* [Required action]:
Transcribe the entries that follow, every word as written, and drop the pictures.

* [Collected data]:
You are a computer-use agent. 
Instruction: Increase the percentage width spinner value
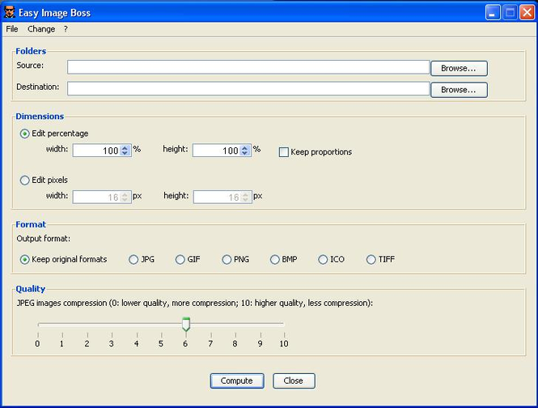point(125,147)
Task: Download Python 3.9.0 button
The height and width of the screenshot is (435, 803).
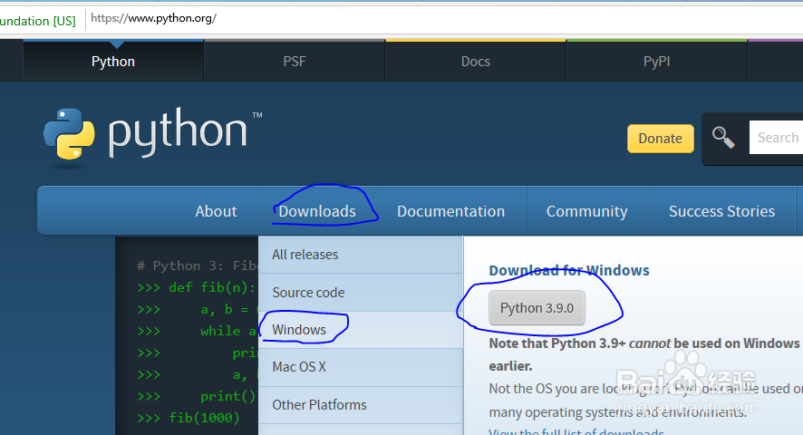Action: coord(537,308)
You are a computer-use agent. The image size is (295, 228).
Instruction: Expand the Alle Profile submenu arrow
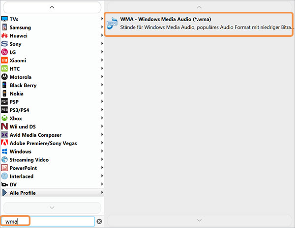[102, 192]
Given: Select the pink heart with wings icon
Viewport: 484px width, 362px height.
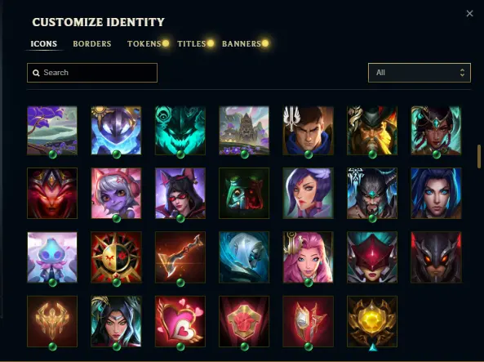Looking at the screenshot, I should click(180, 321).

* [Completed task]:
You are a computer-use agent. 
Instruction: Increase the percentage width spinner value
point(125,147)
Task: Download Python 3.9.0 button
The height and width of the screenshot is (435, 803).
Action: coord(537,308)
You are a computer-use agent. The image size is (295, 228).
Instruction: Expand the Alle Profile submenu arrow
[102, 192]
Given: Select the pink heart with wings icon
Viewport: 484px width, 362px height.
Looking at the screenshot, I should click(180, 321).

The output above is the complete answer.